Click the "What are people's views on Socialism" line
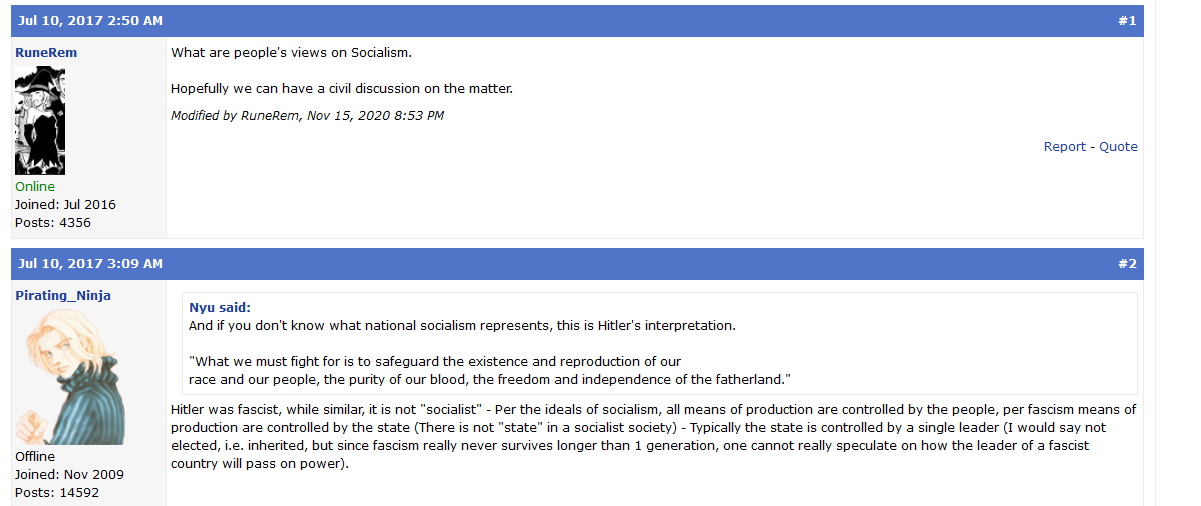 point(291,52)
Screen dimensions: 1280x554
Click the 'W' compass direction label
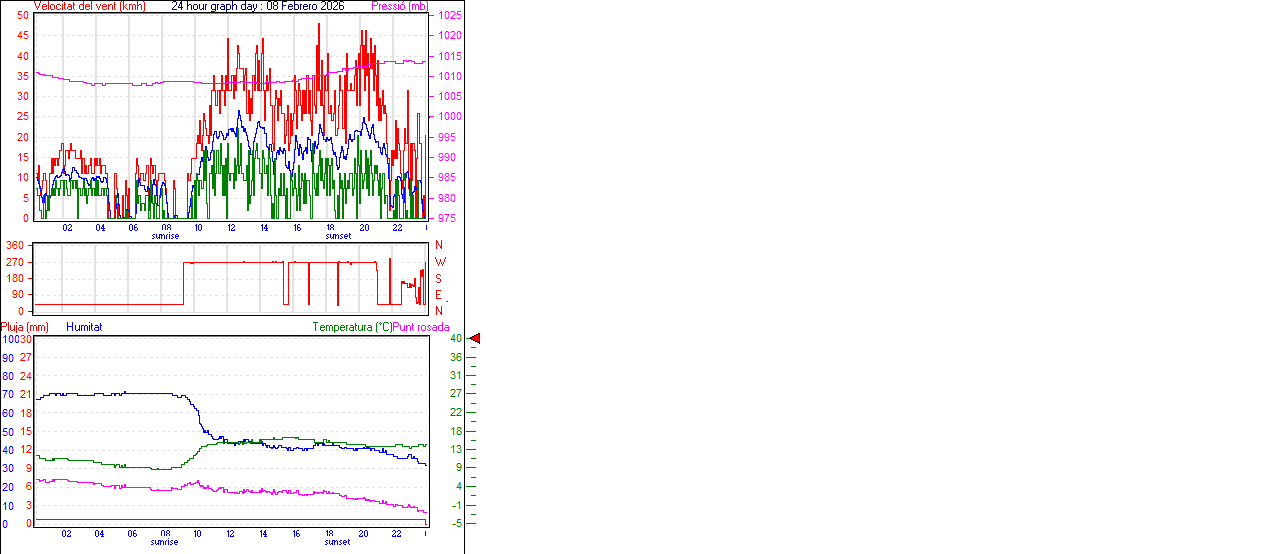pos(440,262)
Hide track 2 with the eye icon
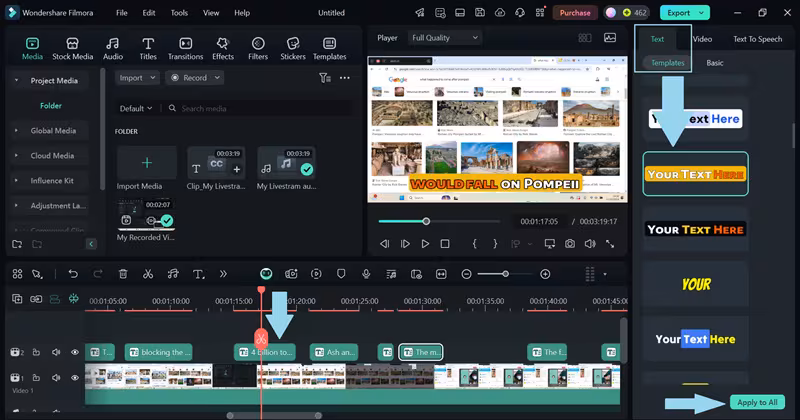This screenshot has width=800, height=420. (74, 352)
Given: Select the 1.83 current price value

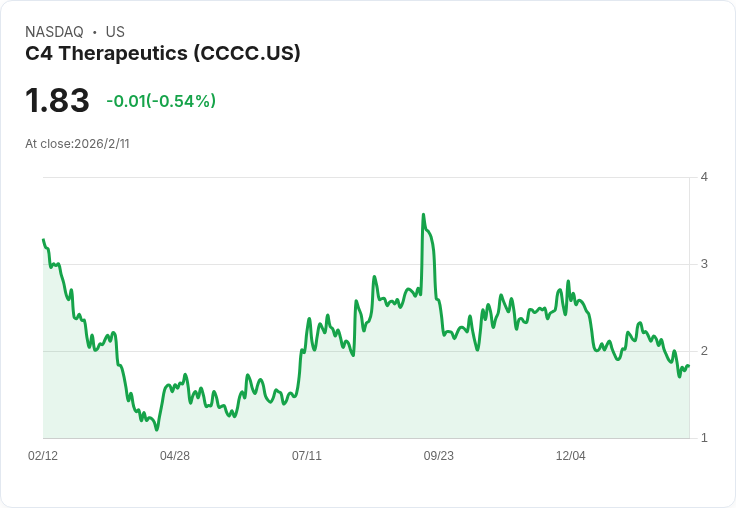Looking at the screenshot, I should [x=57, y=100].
* * *
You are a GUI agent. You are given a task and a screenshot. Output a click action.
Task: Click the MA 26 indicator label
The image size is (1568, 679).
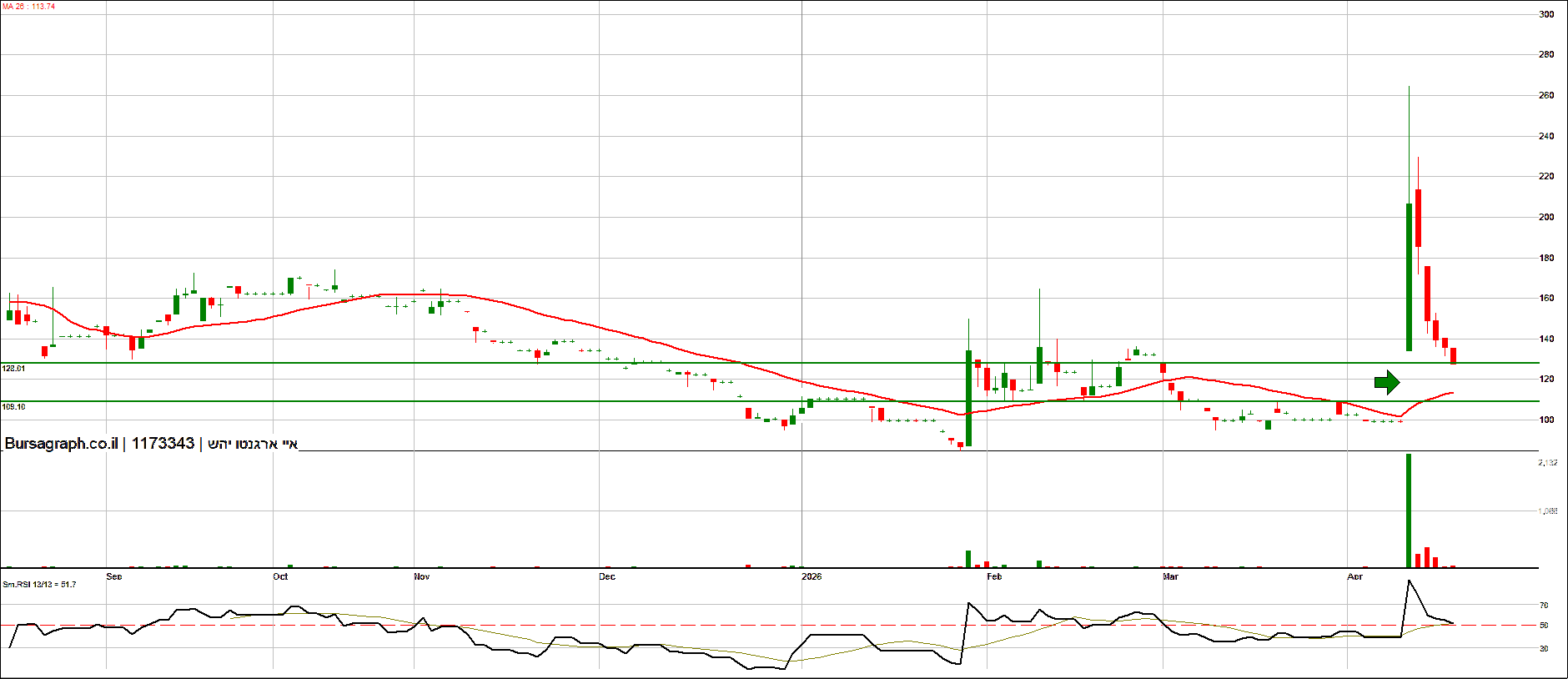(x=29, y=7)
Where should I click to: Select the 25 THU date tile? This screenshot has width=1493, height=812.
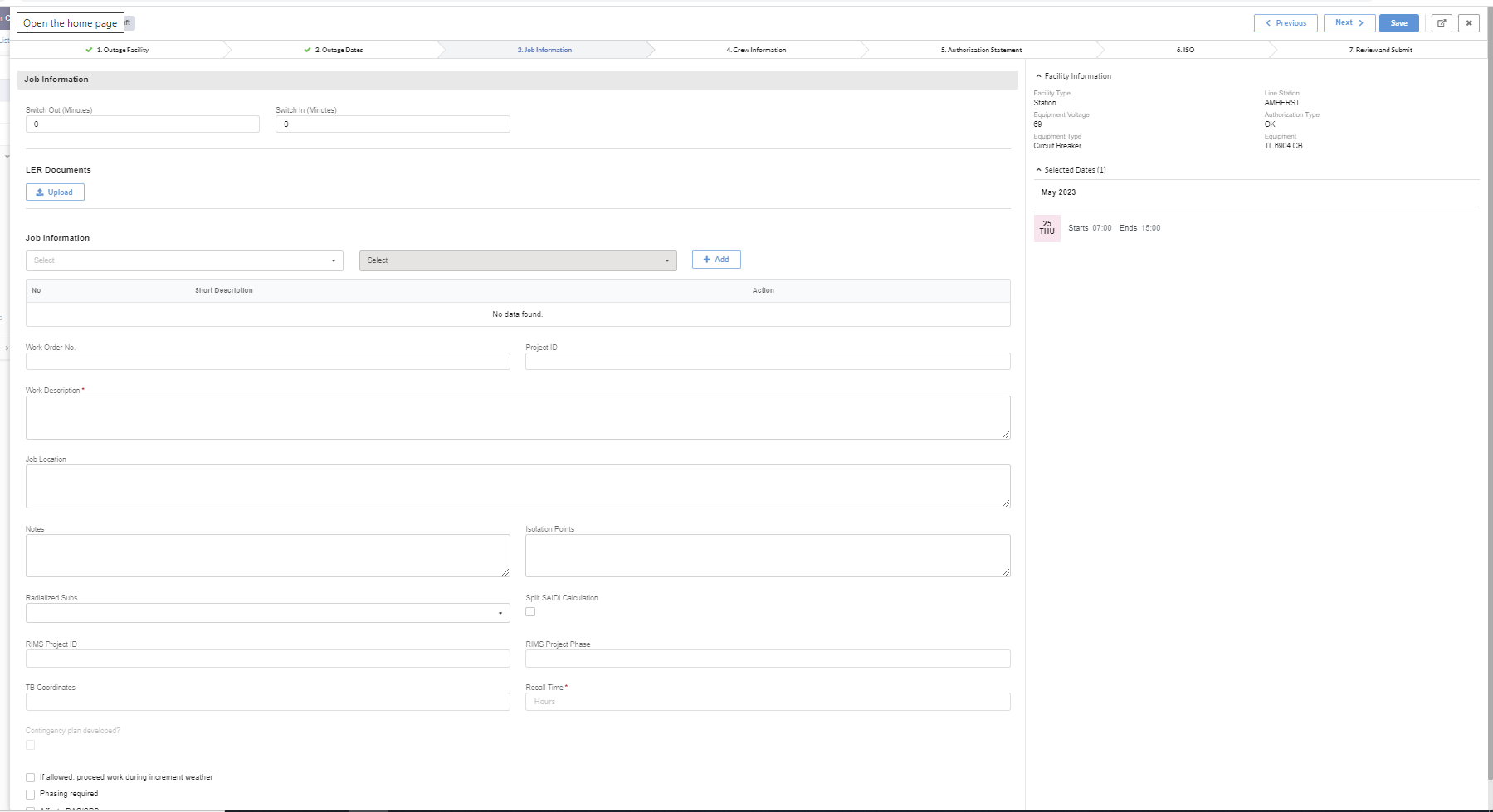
...
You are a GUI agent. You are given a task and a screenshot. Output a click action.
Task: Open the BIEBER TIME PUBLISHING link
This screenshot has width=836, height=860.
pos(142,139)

• _WHAT YOU WILL DO_
Exactly reproduce the lines above, starting at the one that contains "The image size is (1568, 679)." and ending at the one that contains "Where should I", both inclusive; leave the pictures out and add no other lines.

• _COMPLETED TASK_
The image size is (1568, 679).
(x=29, y=7)
Where should I click to: Select the 25 THU date tile? This screenshot has width=1493, height=812.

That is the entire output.